Audio Signal Processing is essential for understanding how Voice Recognition works. Defining voice recognition: it is the machine or program’s ability to receive and interpret dictation and to understand spoken commands. Computers using voice recognition software need the conversion of analog audio into digital signals. This procedure is known as the analog-to-digital (A/D) conversion. It must be able to possess a digital database containing words, accompanied by a swift mechanism for comparing this data with incoming signals. The speech patterns are stored on the hard drive and loaded into memory when the program is initiated. A comparator then analyzes the patterns against the output of the A/D converter.

Google Speech AI

One type of audio recognition technology that is heavily used nowadays is called Google Speech AI, also known as Google Cloud Speech-to-Text. This technology applies machine learning and neural networks to process audio data and then convert it into words. It is used over various industries offering a range of applications such as voice assistants, transcription services, call center analytics, voice search, dictation software, etc. Speech recognition serves as the foundation for voice assistants such as Siri and Alexa, which are used heavily in everyday life. It enables users to engage with computers using natural language data. Speech recognition encompasses several steps for audio accuracy.
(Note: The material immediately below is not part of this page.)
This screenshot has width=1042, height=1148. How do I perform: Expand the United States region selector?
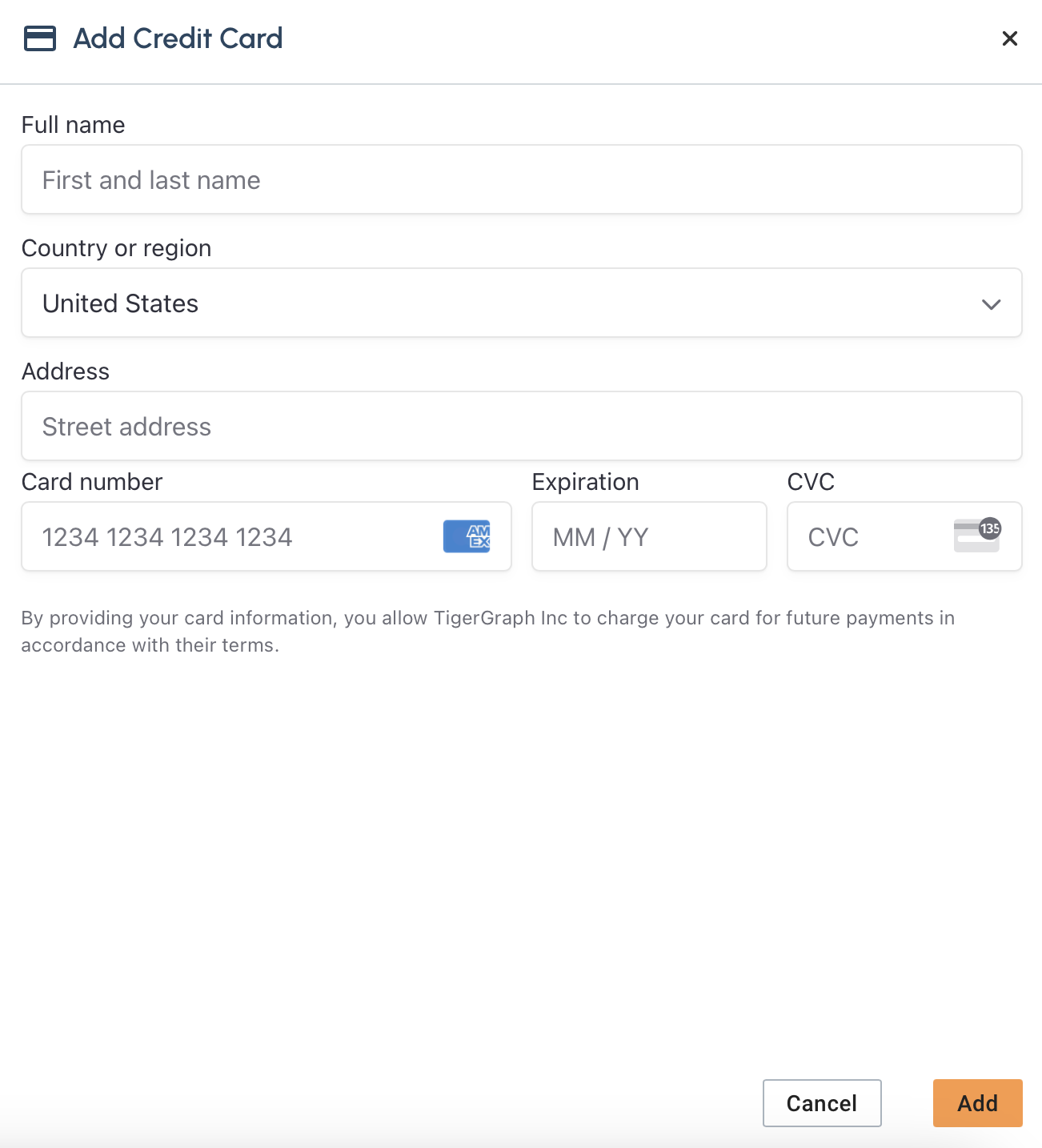coord(521,303)
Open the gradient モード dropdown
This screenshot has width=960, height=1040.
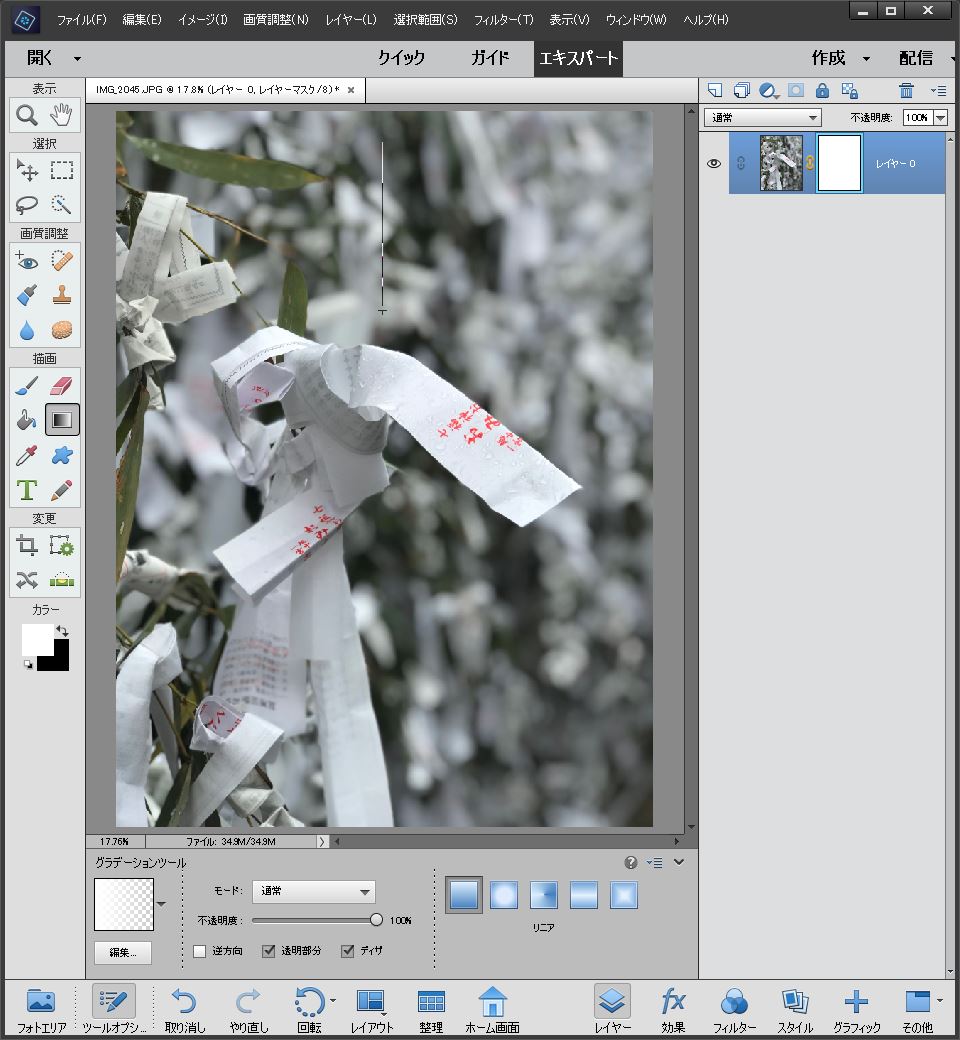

The recognition of words and content the user provides is the first essential part. This accuracy step involves training the model to identify each word. Then the program must convert the recognized audio into text. AI analyzes the frequency of spoken words and their combinations to deduce meaning; this process is known as “predictive modeling.” Huge companies such as Google, Apple, and Amazon are using AI-based voice recognition to enhance their customer service. It provides a more simple, efficient way for a smooth-running company.

Conclusion

Audio signal processing, with its roots in analog and digital domains, plays an essential role in shaping the quality and clarity of sound. The journey begins with the representation of sound through waveforms, illustrating the amplitude variations over time. Comprehending the frequency content of natural sounds is important for understanding the richness of audio. Advanced techniques, including compression, filtering, and equalization ensure a balance of dynamic range and eliminating unwanted elements. The transition from analog to digital further refines audio quality, especially in modern digital systems. The evolution of audio processing includes the application of AI in speech recognition which has been heavily used for a promising future of efficient, high-quality speech processing.